Information supplied:
=-=-=

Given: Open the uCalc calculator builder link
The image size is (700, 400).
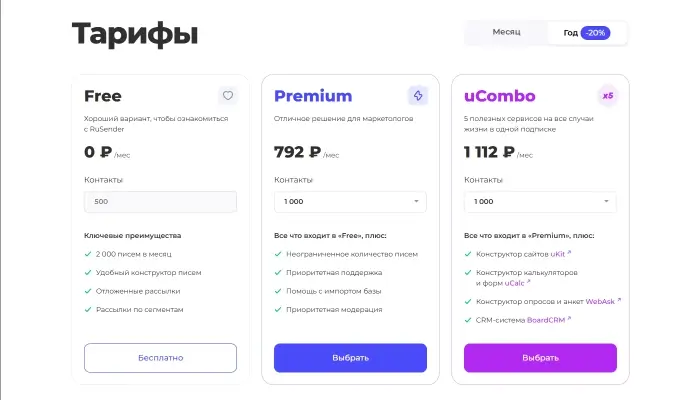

=-=-=

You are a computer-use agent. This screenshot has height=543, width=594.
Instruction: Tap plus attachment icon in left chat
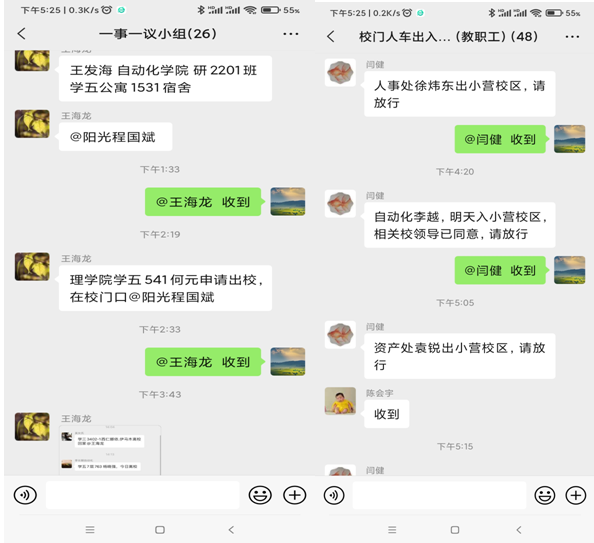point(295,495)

=-=-=

From the records above, print exactly the lines that run from the line with "Given: Open the uCalc calculator builder link" to the line with "The image size is (700, 400).", inclusive.

Given: Open the uCalc calculator builder link
The image size is (700, 400).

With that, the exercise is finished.